* _源文档_:
━━━━━━━━━━━━━━━━━━━━━━━━━━━━━━

通过includes和excludes指定需要和不需要的字段

{
  "_source": {
    "includes": [ "obj1.*", "obj2.*" ],
    "excludes": [ "*.description" ]
  },
  "query": {
    "term": {
      "user.id": "kimchy"
    }
  }
}

其他请求参数

// 显示版本号
"version": true

// 显示分片信息
"explain": true

文档数量查询

GET /aweme-info-dev/_count

GET /author-info-dev/_count
{
  "query": {
    "term": {
      "author_id": "96660564486"
    }
  }
}

聚合查询
Bucket可以理解为一个桶，它会遍历文档中的内容，凡是符合某一要求的就放在一个桶中，分桶相当于sql中的group by, 关键字有Terms Aggregation，Filter Aggregation，Histogram Aggregation， Date Aggregation。

GET /aweme-comment-dev/_search
{
  "query": {
    "range": {
          "ctime": {
            "gte": "2021-04-10 00:00:00",
            "lte": "2021-04-10 23:59:59"
          }
        }
  },
  "size": 0, 
  "aggs": {
    "count_fans": {
      "value_count": {
        "field": "fans_id"
      }
    }
  }
}

GET /author-info-dev/_search
{
  "query": {
    "term": {
      "author_id": "96660564486"
    }
  },
  "size": 0, 
  "aggs": {
    "crawl_time_stats": {
      "stats": {
        "field": "crawl_time"
      }
    }
  }
}

聚合类型包含
min: Computes the minimum value for a group of buckets.
max: Computes the maximum value for a group of buckets.
avg: Computes the average value for a group of buckets.
sum: Computes the sum of all the buckets.
value_count: Computes the count of values in the bucket.
stats: Computes all the base metrics such as the min, max, avg, count, and sum.
extended_stats: Computes the stats metric plus variance, standard deviation (std_deviation), bounds of standard deviation (std_deviation_bounds), and sum of squares (sum_of_squares).
percentiles: Computes the percentiles (the point at which a certain percentage of observed values occur) of some values (see Wikipedia at http://en.wikipedia.org/wiki/Percentile for more information about percentiles).
percentile_ranks: Computes the rank of values that hit a percentile range.
cardinality: Computes an approximate count of distinct values in a field.
geo_bounds: Computes the maximum geobounds in the document where the GeoPoints are.
geo_centroid: Computes the centroid in the document where GeoPoints are.

按值聚合

GET /aweme-info-dev/_search
{
  "query": {
    "range": {
      "ctime": {
        "gte": "2021-04-10 00:00:00",
        "lte": "2021-04-10 23:59:59"
      }
    }
  },
  "size": 0,
  "aggs": {
    "aweme_id_agg": {
      "terms": {
        "field": "author_id",
        "size": 100   # 按文档数量doc_count字段倒排序后并取前100个author_id
      },
      "aggs": {
        "total_digg_count": {
          "sum": {
            "field": "digg_count_di"
          }
        },
        "avg_digg_count": {
          "avg": {
            "field": "digg_count_di"
          }
        },
        "agg_digg_count": {
          "terms": {
            "field": "digg_count_di"

━━━━━━━━━━━━━━━━━━━━━━━━━━━━━━

* _数据摘录_:
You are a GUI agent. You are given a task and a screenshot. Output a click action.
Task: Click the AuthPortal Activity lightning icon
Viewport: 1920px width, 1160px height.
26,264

━━━━━━━━━━━━━━━━━━━━━━━━━━━━━━

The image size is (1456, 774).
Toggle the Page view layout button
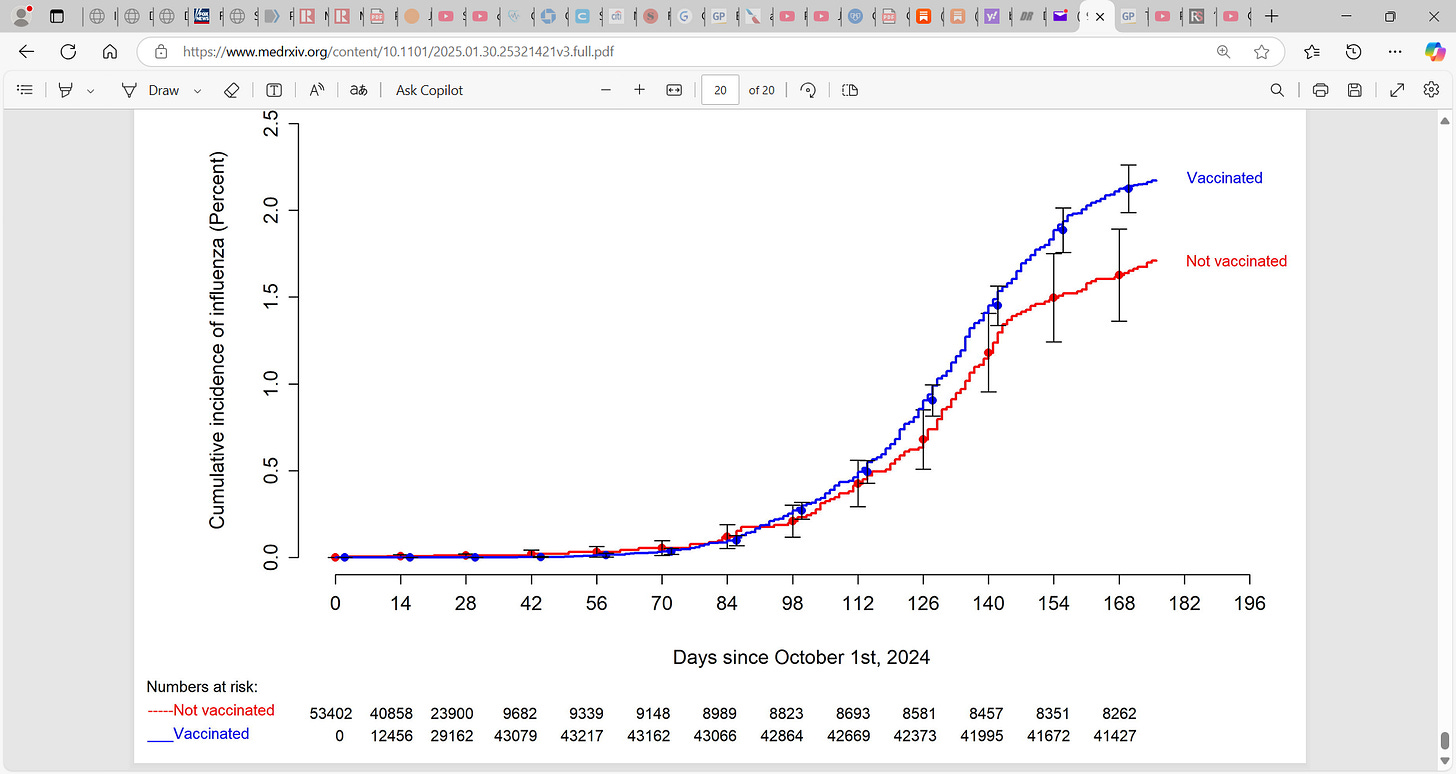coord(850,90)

━━━━━━━━━━━━━━━━━━━━━━━━━━━━━━

* _任务要求_:
请紧接介绍查询与聚合语句的源文档末尾，继续往下撰写。 完成本题无需参考上述材料。

* _书面作答_:
          }
        }
      }
    }
  }
}

修改terms的排序方式：“order”: {“_count”: “asc”}
指定terms中doc_count的最小数量：“min_doc_count”: 3
指定terms中需要统计的值：“include”: [“BMW”, “Audi”]

GET /aweme-info-dev/_search
{
  "size": 0,  
  "query": {
    "range": {
      "ctime": {
        "gte": "2021-04-10 00:00:00",
        "lte": "2021-04-10 23:59:59"
      }
    }
  },
  "aggs": {
    "最小": {
      "min": {
        "field": "digg_count"
      }
    },
    "最大": {
      "max": {
        "field": "digg_count"
      }
    },
    "平均值": {
      "avg": {
        "field": "digg_count"
      }
    },
    "求和": {
      "sum": {
        "field": "digg_count"
      }
    },
    "去重count": {
      "cardinality": {
        "field": "author_id"
      }
    },
    "分组去重": {
      "terms": {
        "field": "aweme_id",
        "size": 10
      },
      "aggs": {
        "组内去重": {
          "cardinality": {
            "field": "author_id"
          }
        },
        "组内求和": {
          "sum": {
            "field": "digg_count"
          }
        }
      }
    }
  }
}

按值范围聚合

GET /author-info-dev/_search
{
  "track_total_hits": true,
  "size": 0, 
  "aggs": {
    "digg_distribute": {
      "range": {
        "field": "comment_count",
        "ranges": [
          {"to": 500},
          {"from": 501, "to": 1000},
          {"from": 1001}
        ]
      }
    }
  }
}

GET /cars/cars/_search
{
  "aggs": {
    "range": {
      "date_range": {
        "field": "sellTime",
        "format": "yyyy", 
        "ranges": [
          {
            "from": "2014",
            "to": "2019"
          }
        ]
      }
    }
  }
}

直方图聚合（按值间隔聚合）

GET /cars/cars/_search
{
  "aggs": {
    "prices": {
      "histogram": {
        "field": "price",
        "interval": 10000
      }
    }
  }
}

GET /cars/cars/_search
{
  "aggs": {
    "sales_over_time": {
      "date_histogram": {
        "field": "sellTime",
        "interval": "month",
        "format": "yyyy-MM-dd"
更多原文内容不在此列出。